The identification of functional imaging parameters to define treatment response is critical for the evaluation of PRRT. In fact, when morphologic criteria are used to identify tumor response to PRRT in NETs, patients with SD or minimal treatment response showed similar survival rates compared to patients presenting PR (56,57). Furthermore, improved quality of life after PRRT does not seem to be clearly associated with a discernible morphologic response to therapy (58). In progressive medullary thyroid cancer, a significant clinical improvement induced by PRRT has been reported, in spite of minor effects in terms of decline in tumor lesions and serum calcitonin levels (43). This could be related to the pattern of cell damage induced by 90Y used for PRRT, which is supposed to last over time. Although the necrotic effects will continue to accumulate, the amount of necrotic and fibrotic tissue may result in unchanged lesion size on subsequent examination. This highlights the need for more sensitive imaging methods to monitor the response to PRRT. Thus, the use of functional images may be translated into PRRT response evaluation, as already applied in various tumors, with [18F]FDG-PET/CT (59 –63).

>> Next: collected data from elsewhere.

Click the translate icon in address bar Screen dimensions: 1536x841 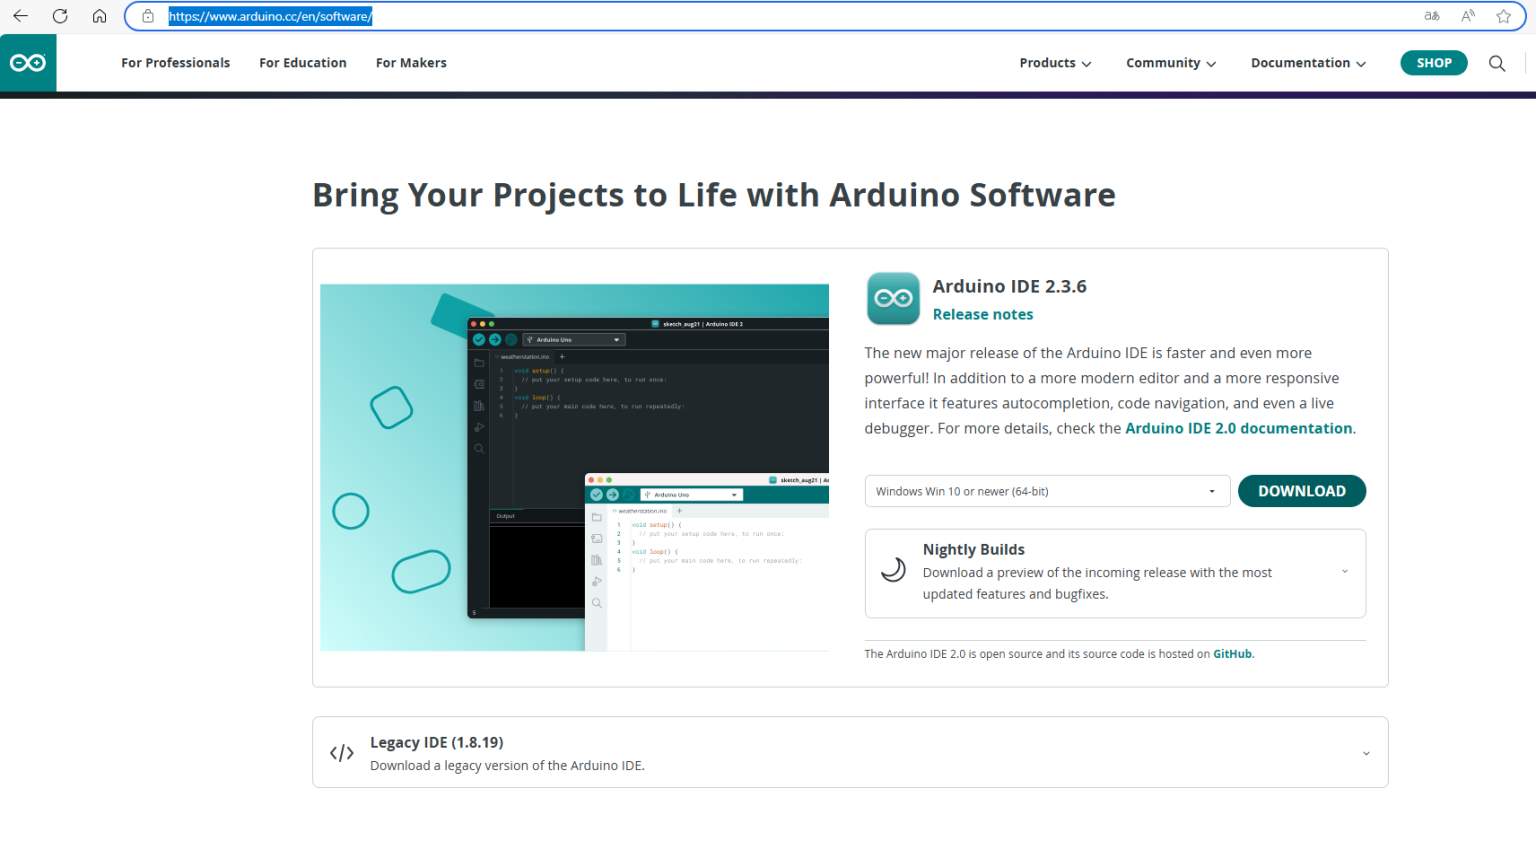pyautogui.click(x=1431, y=16)
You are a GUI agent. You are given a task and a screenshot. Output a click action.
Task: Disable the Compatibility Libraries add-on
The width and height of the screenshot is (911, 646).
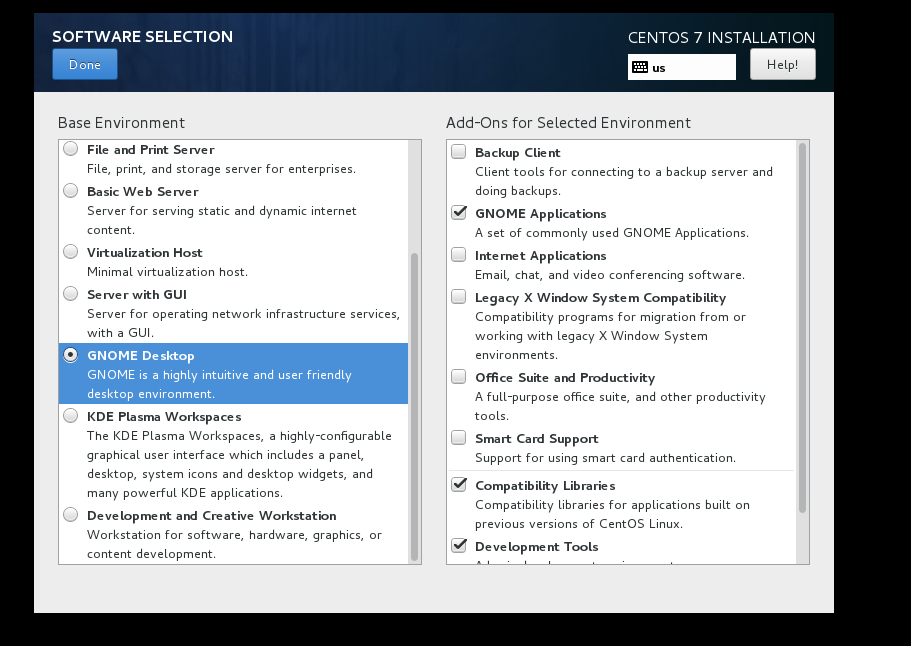(x=459, y=485)

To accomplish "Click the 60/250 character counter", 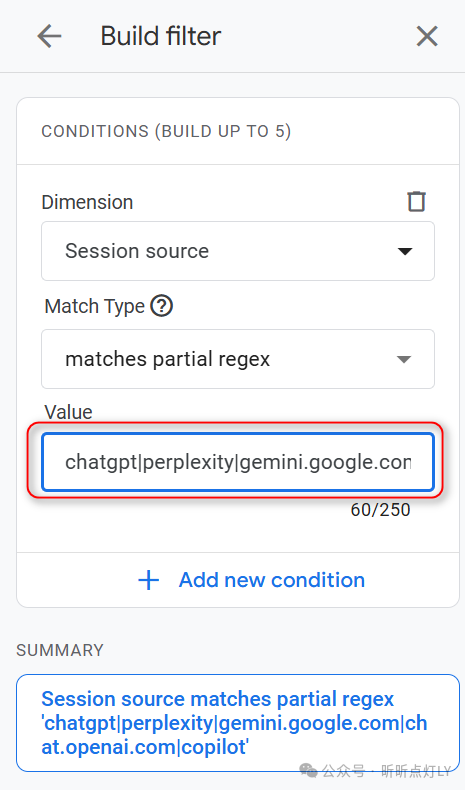I will tap(380, 510).
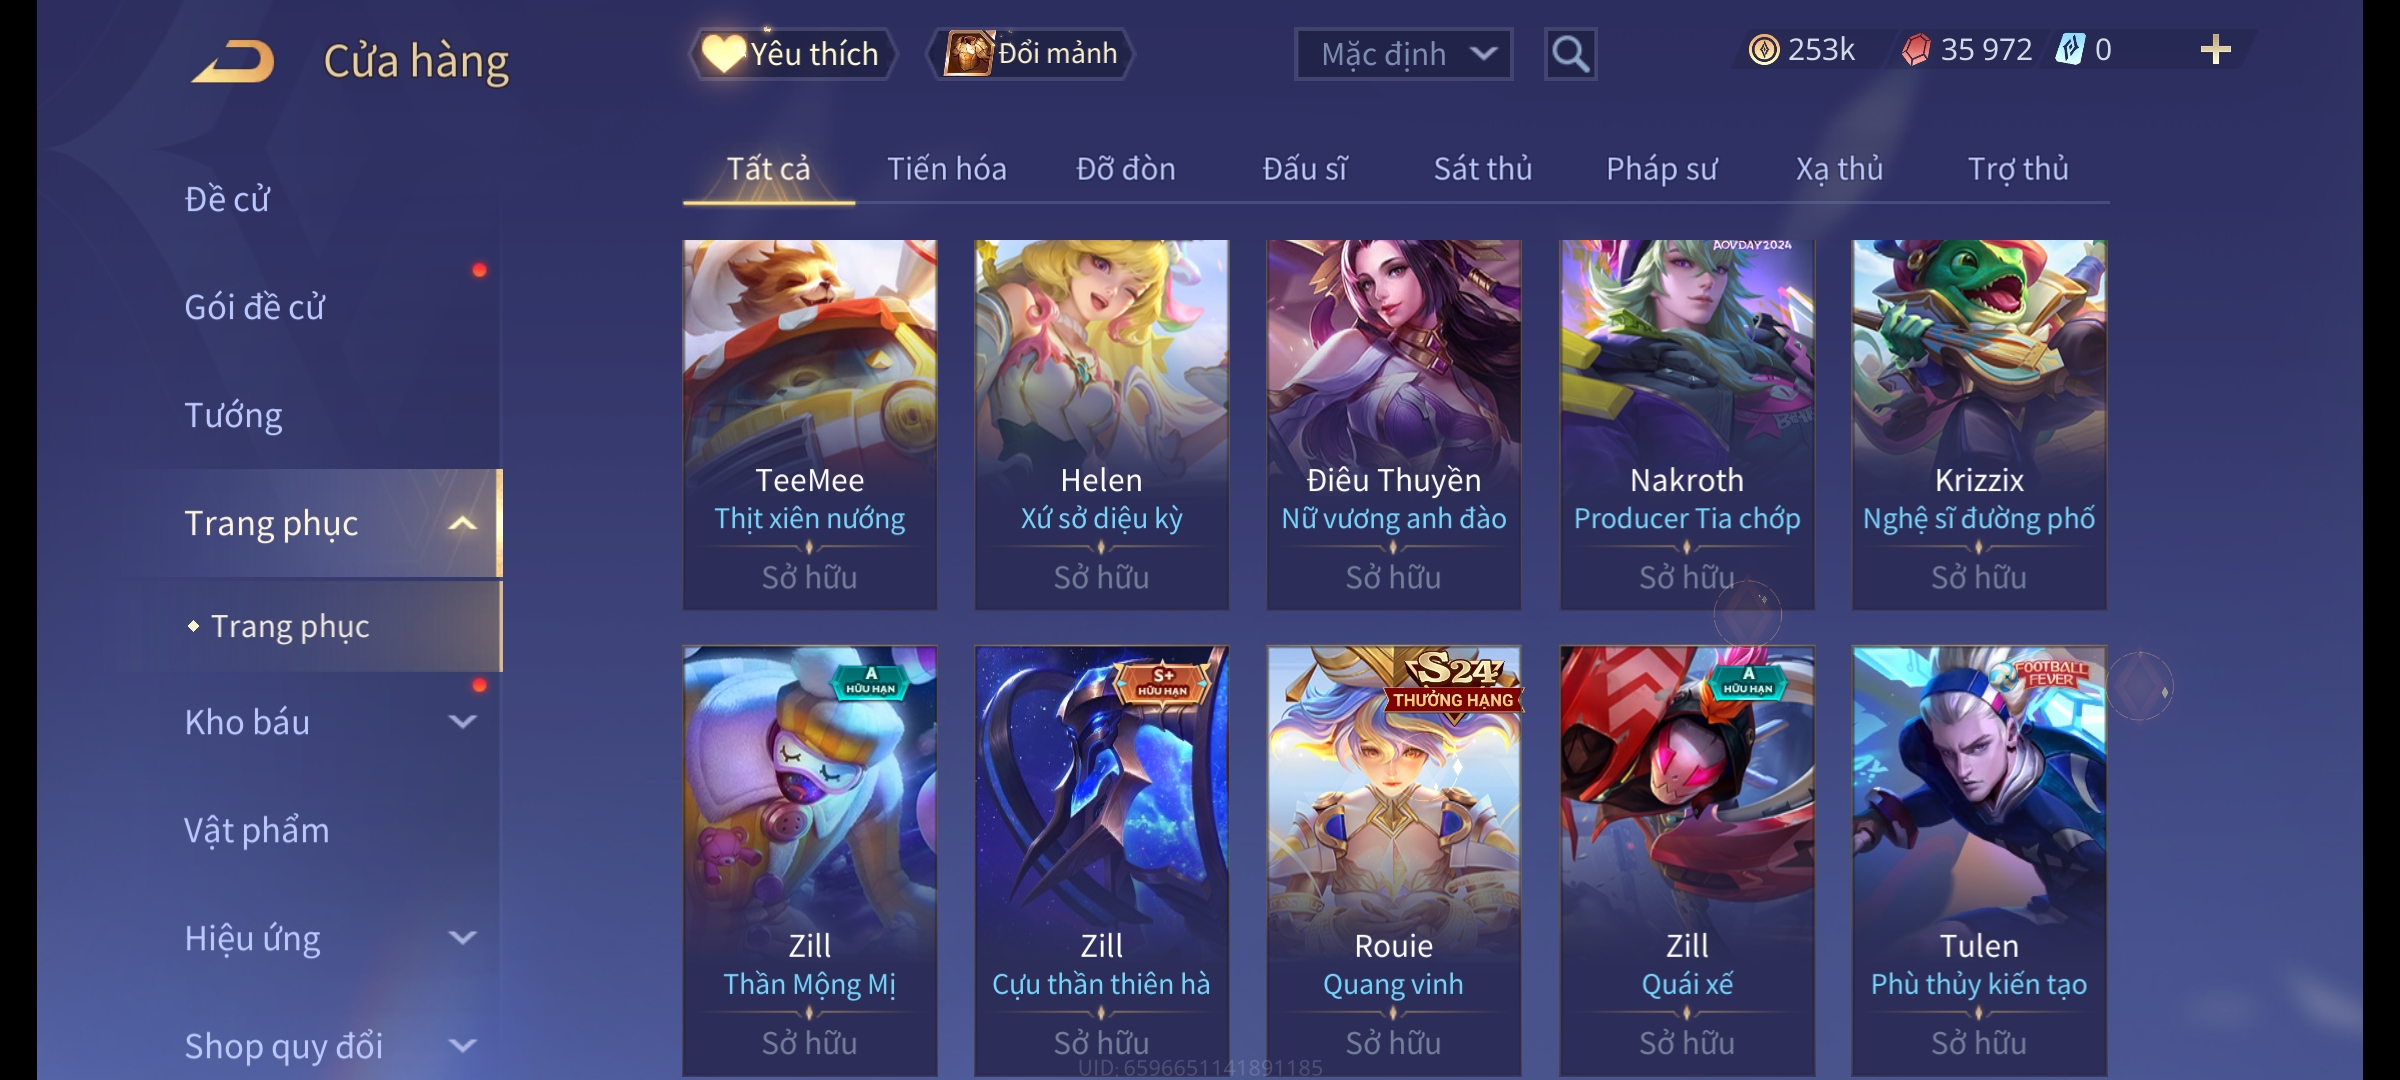Collapse the Trang phục sidebar section

(462, 523)
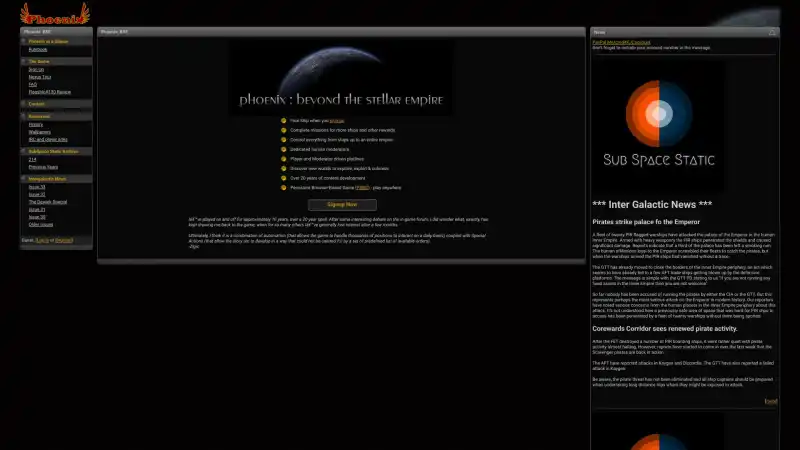Open the Wallpapers link
The image size is (800, 450).
coord(39,131)
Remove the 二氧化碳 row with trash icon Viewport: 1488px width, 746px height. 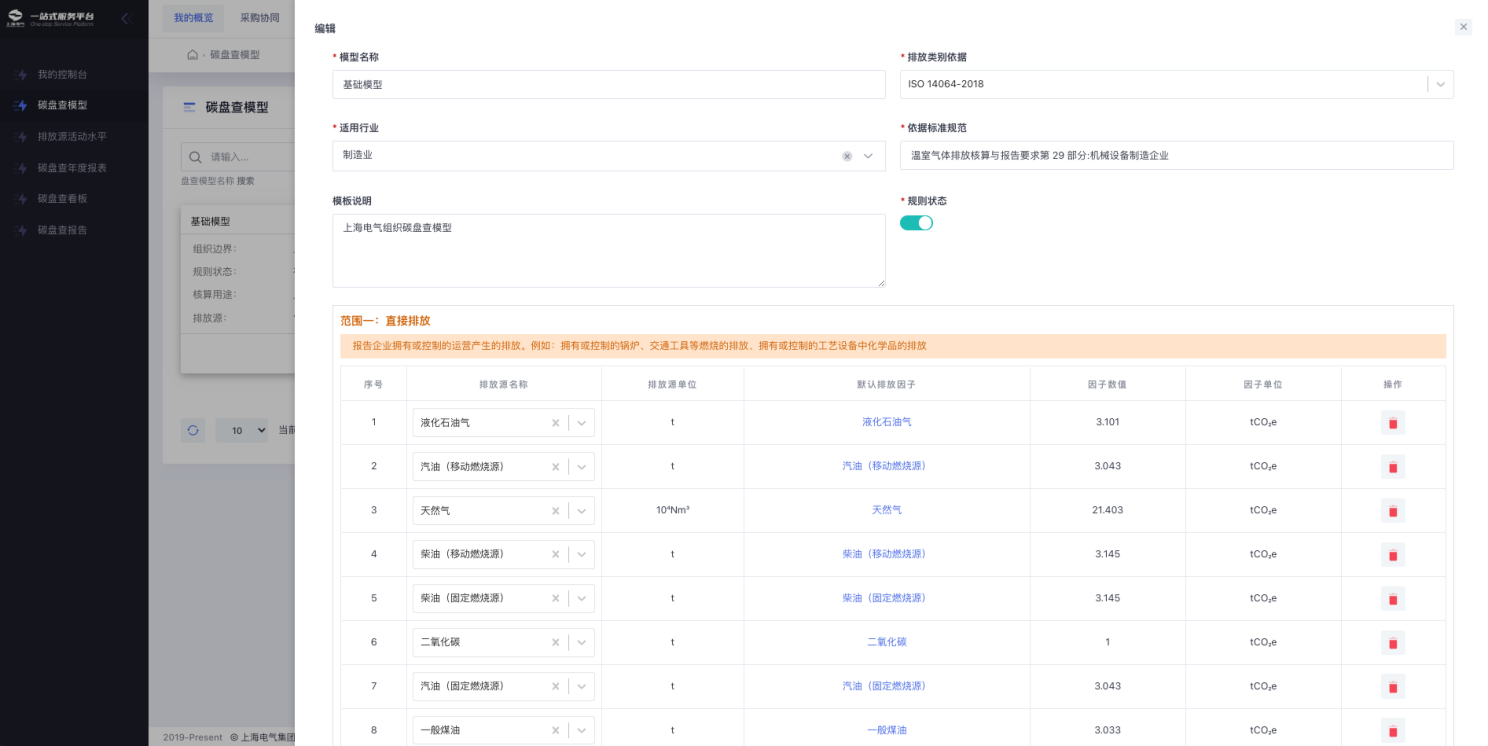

Our study has some major limitations: first, the small number of patients, and second, their clinical heterogeneity. Additionally, despite the fact that baseline [18F]FDG-PET/CT and 68Ga DOTATOC PET/CT presented discordant results in some patients, suggesting tumor heterogeneity, [18F]FDG-PET/CT was not repeated at the end of treatment to assess treatment response, making it impossible to compare treatment response with [18F]FDG-PET/CT and 68Ga DOTATOC PET/CT. Despite these unavoidable drawbacks, our preliminary results suggest a possible role for 68Ga-DOTATOC PET/CT in the diagnostic work-up of patients with radioiodine-negative metastatic progressive DTC. Moreover, in this clinical setting, PRRT may be a promising treatment option in selected patients, although further studies on larger series of patients are needed.
In conclusion, SSTR expression by 68Ga-DOTATOC PET/CT imaging was present in more than half of the patients with progressive radioiodine-negative DTC studied in our series. The combination of [18F]FDG-PET/CT and 68Ga-DOTATOC PET/CT provided an accurate disease restaging. Furthermore 68Ga-DOTATOC PET/CT allowed selecting patients suitable for PRRT. 90Y-DOTATOC PRRT induced disease control (PR and SD) in 7/11 of treated patients (duration response of 3.5–11.5 months). Main PRRT adverse events included nausea, asthenia, and hematologic and renal toxicities. 68Ga-DOTATOC PET/CT seems a reliable tool for both patient selection and evaluation of treatment response. In our experience, FV determination over time seems to represent a reliable parameter to determine tumor response to PRRT, although further investigations are needed to define its role better.
Footnotes
Author Disclosure Statement
All authors declare no competing financial interests exist.